▸ TO DO:
Copy out each of the following entries word for word.

▸ PROVIDED DATA:
___

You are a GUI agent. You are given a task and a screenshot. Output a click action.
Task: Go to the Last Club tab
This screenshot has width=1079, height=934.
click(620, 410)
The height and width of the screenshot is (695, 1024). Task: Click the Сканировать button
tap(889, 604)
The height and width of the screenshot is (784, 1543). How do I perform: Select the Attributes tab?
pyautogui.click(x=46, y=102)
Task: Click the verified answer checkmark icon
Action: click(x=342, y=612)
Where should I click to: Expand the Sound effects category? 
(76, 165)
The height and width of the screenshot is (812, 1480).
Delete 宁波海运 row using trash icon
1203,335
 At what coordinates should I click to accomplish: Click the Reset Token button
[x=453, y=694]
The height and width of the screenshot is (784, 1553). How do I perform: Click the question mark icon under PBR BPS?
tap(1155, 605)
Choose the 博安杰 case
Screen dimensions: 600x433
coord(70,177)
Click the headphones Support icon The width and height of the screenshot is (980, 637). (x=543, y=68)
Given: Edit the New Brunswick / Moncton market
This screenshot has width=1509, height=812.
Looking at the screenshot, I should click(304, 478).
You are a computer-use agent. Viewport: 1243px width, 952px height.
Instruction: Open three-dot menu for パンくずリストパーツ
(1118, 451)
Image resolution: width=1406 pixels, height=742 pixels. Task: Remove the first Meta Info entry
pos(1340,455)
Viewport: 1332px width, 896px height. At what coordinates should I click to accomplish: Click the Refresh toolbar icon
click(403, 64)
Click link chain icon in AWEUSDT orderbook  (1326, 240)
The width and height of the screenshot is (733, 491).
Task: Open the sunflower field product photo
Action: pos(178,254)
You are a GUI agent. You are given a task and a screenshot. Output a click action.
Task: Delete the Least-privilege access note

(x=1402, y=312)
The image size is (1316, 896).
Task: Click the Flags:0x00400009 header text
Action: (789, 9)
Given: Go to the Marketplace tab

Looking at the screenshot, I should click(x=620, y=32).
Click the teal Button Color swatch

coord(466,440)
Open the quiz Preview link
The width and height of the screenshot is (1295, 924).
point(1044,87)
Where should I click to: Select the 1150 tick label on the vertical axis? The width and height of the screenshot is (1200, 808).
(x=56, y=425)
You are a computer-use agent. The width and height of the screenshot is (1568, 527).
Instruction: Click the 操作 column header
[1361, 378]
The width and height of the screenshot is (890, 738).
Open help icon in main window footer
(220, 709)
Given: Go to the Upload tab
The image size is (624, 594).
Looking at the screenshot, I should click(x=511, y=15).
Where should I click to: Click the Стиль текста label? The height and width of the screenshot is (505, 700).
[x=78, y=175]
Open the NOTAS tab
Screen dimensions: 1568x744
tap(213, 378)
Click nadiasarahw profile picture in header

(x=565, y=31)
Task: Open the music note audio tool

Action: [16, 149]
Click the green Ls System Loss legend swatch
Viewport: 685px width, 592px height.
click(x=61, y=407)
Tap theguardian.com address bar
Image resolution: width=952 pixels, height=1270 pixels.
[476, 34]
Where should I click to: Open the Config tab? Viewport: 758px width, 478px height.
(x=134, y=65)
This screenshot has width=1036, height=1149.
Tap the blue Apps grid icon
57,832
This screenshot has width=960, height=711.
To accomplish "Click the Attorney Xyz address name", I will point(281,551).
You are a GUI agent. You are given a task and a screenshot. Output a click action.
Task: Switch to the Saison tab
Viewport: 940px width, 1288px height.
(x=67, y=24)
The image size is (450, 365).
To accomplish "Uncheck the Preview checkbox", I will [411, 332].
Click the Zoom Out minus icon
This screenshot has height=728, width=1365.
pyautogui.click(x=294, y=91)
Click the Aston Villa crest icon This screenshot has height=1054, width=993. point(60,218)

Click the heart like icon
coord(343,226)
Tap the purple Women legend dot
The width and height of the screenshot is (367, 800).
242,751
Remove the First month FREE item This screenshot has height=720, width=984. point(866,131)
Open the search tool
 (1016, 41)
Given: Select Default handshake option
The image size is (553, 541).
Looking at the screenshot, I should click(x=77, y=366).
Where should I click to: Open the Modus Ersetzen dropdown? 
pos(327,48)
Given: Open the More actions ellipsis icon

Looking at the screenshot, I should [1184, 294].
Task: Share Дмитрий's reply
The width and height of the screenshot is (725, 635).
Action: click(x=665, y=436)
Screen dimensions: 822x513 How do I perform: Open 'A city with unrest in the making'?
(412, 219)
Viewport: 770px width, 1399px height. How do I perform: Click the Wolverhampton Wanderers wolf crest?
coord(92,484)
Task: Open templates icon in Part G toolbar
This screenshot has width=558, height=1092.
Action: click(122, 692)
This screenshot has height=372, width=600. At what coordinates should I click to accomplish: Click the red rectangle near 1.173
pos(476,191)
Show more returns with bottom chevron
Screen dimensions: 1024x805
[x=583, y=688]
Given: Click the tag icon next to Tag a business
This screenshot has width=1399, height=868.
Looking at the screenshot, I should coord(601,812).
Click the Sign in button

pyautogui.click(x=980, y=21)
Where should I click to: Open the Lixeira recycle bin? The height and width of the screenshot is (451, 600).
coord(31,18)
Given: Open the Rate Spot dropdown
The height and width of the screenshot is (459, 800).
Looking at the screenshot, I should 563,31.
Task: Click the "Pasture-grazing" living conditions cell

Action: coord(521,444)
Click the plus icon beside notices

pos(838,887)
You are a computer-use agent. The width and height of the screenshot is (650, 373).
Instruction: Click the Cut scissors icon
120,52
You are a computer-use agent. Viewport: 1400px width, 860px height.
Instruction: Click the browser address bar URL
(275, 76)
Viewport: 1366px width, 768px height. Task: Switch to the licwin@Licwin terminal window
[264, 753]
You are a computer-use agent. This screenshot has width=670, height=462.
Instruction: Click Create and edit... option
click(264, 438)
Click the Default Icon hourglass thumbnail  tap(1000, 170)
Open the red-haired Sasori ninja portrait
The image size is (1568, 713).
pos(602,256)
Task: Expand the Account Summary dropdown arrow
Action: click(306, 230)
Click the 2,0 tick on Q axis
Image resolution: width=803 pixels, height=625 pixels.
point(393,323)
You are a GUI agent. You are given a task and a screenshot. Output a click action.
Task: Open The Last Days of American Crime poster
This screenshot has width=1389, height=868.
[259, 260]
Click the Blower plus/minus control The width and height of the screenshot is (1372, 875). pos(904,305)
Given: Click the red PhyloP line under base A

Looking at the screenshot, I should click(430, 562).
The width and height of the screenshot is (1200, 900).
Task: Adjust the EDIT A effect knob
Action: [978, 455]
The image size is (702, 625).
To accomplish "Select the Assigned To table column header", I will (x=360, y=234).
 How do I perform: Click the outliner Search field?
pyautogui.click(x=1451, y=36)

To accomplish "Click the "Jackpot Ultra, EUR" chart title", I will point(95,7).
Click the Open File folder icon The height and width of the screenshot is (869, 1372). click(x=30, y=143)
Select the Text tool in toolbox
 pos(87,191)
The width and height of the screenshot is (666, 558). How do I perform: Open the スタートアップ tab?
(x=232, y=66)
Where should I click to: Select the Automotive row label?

___

▸ SOLUTION TO THE PROBLEM:
You are a GUI agent. You are given a task and a screenshot. Output a click action.
Task: Go to the Last Club tab
This screenshot has width=1079, height=934.
click(620, 410)
The height and width of the screenshot is (695, 1024). Task: Click the Сканировать button
tap(889, 604)
The height and width of the screenshot is (784, 1543). How do I perform: Select the Attributes tab?
pyautogui.click(x=46, y=102)
Task: Click the verified answer checkmark icon
Action: click(x=342, y=612)
Where should I click to: Expand the Sound effects category? 
(76, 165)
The height and width of the screenshot is (812, 1480).
Delete 宁波海运 row using trash icon
1203,335
 At what coordinates should I click to accomplish: Click the Reset Token button
[x=453, y=694]
The height and width of the screenshot is (784, 1553). How do I perform: Click the question mark icon under PBR BPS?
tap(1155, 605)
Choose the 博安杰 case
Screen dimensions: 600x433
coord(70,177)
Click the headphones Support icon The width and height of the screenshot is (980, 637). (x=543, y=68)
Given: Edit the New Brunswick / Moncton market
This screenshot has width=1509, height=812.
Looking at the screenshot, I should click(304, 478).
You are a computer-use agent. Viewport: 1243px width, 952px height.
Instruction: Open three-dot menu for パンくずリストパーツ
(1118, 451)
Image resolution: width=1406 pixels, height=742 pixels. Task: Remove the first Meta Info entry
pos(1340,455)
Viewport: 1332px width, 896px height. At what coordinates should I click to accomplish: Click the Refresh toolbar icon
click(403, 64)
Click link chain icon in AWEUSDT orderbook  (1326, 240)
The width and height of the screenshot is (733, 491).
Task: Open the sunflower field product photo
Action: pos(178,254)
You are a GUI agent. You are given a task and a screenshot. Output a click action.
Task: Delete the Least-privilege access note

(x=1402, y=312)
The image size is (1316, 896).
Task: Click the Flags:0x00400009 header text
Action: (789, 9)
Given: Go to the Marketplace tab

Looking at the screenshot, I should click(x=620, y=32).
Click the teal Button Color swatch

coord(466,440)
Open the quiz Preview link
The width and height of the screenshot is (1295, 924).
point(1044,87)
Where should I click to: Select the 1150 tick label on the vertical axis? The width and height of the screenshot is (1200, 808).
(x=56, y=425)
You are a computer-use agent. The width and height of the screenshot is (1568, 527).
Instruction: Click the 操作 column header
[1361, 378]
The width and height of the screenshot is (890, 738).
Open help icon in main window footer
(220, 709)
Given: Go to the Upload tab
The image size is (624, 594).
Looking at the screenshot, I should click(x=511, y=15).
Where should I click to: Click the Стиль текста label? The height and width of the screenshot is (505, 700).
[x=78, y=175]
Open the NOTAS tab
Screen dimensions: 1568x744
tap(213, 378)
Click nadiasarahw profile picture in header

(x=565, y=31)
Task: Open the music note audio tool

Action: [16, 149]
Click the green Ls System Loss legend swatch
Viewport: 685px width, 592px height.
click(x=61, y=407)
Tap theguardian.com address bar
Image resolution: width=952 pixels, height=1270 pixels.
[476, 34]
Where should I click to: Open the Config tab? Viewport: 758px width, 478px height.
(x=134, y=65)
This screenshot has width=1036, height=1149.
Tap the blue Apps grid icon
57,832
This screenshot has width=960, height=711.
To accomplish "Click the Attorney Xyz address name", I will point(281,551).
You are a GUI agent. You are given a task and a screenshot. Output a click action.
Task: Switch to the Saison tab
Viewport: 940px width, 1288px height.
(x=67, y=24)
The image size is (450, 365).
To accomplish "Uncheck the Preview checkbox", I will [411, 332].
Click the Zoom Out minus icon
This screenshot has height=728, width=1365.
pyautogui.click(x=294, y=91)
Click the Aston Villa crest icon This screenshot has height=1054, width=993. point(60,218)

Click the heart like icon
coord(343,226)
Tap the purple Women legend dot
The width and height of the screenshot is (367, 800).
242,751
Remove the First month FREE item This screenshot has height=720, width=984. point(866,131)
Open the search tool
 (1016, 41)
Given: Select Default handshake option
The image size is (553, 541).
Looking at the screenshot, I should click(x=77, y=366).
Where should I click to: Open the Modus Ersetzen dropdown? 
pos(327,48)
Given: Open the More actions ellipsis icon

Looking at the screenshot, I should [1184, 294].
Task: Share Дмитрий's reply
The width and height of the screenshot is (725, 635).
Action: click(x=665, y=436)
Screen dimensions: 822x513 How do I perform: Open 'A city with unrest in the making'?
(412, 219)
Viewport: 770px width, 1399px height. How do I perform: Click the Wolverhampton Wanderers wolf crest?
coord(92,484)
Task: Open templates icon in Part G toolbar
This screenshot has width=558, height=1092.
Action: click(122, 692)
This screenshot has height=372, width=600. At what coordinates should I click to accomplish: Click the red rectangle near 1.173
pos(476,191)
Show more returns with bottom chevron
Screen dimensions: 1024x805
[x=583, y=688]
Given: Click the tag icon next to Tag a business
This screenshot has width=1399, height=868.
Looking at the screenshot, I should coord(601,812).
Click the Sign in button

pyautogui.click(x=980, y=21)
Where should I click to: Open the Lixeira recycle bin? The height and width of the screenshot is (451, 600).
coord(31,18)
Given: Open the Rate Spot dropdown
The height and width of the screenshot is (459, 800).
Looking at the screenshot, I should 563,31.
Task: Click the "Pasture-grazing" living conditions cell

Action: coord(521,444)
Click the plus icon beside notices

pos(838,887)
You are a computer-use agent. The width and height of the screenshot is (650, 373).
Instruction: Click the Cut scissors icon
120,52
You are a computer-use agent. Viewport: 1400px width, 860px height.
Instruction: Click the browser address bar URL
(275, 76)
Viewport: 1366px width, 768px height. Task: Switch to the licwin@Licwin terminal window
[264, 753]
You are a computer-use agent. This screenshot has width=670, height=462.
Instruction: Click Create and edit... option
click(264, 438)
Click the Default Icon hourglass thumbnail  tap(1000, 170)
Open the red-haired Sasori ninja portrait
The image size is (1568, 713).
pos(602,256)
Task: Expand the Account Summary dropdown arrow
Action: click(306, 230)
Click the 2,0 tick on Q axis
Image resolution: width=803 pixels, height=625 pixels.
point(393,323)
You are a GUI agent. You are given a task and a screenshot. Output a click action.
Task: Open The Last Days of American Crime poster
This screenshot has width=1389, height=868.
[259, 260]
Click the Blower plus/minus control The width and height of the screenshot is (1372, 875). pos(904,305)
Given: Click the red PhyloP line under base A

Looking at the screenshot, I should click(430, 562).
The width and height of the screenshot is (1200, 900).
Task: Adjust the EDIT A effect knob
Action: [978, 455]
The image size is (702, 625).
To accomplish "Select the Assigned To table column header", I will (x=360, y=234).
 How do I perform: Click the outliner Search field?
pyautogui.click(x=1451, y=36)

To accomplish "Click the "Jackpot Ultra, EUR" chart title", I will point(95,7).
Click the Open File folder icon The height and width of the screenshot is (869, 1372). click(x=30, y=143)
Select the Text tool in toolbox
 pos(87,191)
The width and height of the screenshot is (666, 558). How do I perform: Open the スタートアップ tab?
(x=232, y=66)
Where should I click to: Select the Automotive row label?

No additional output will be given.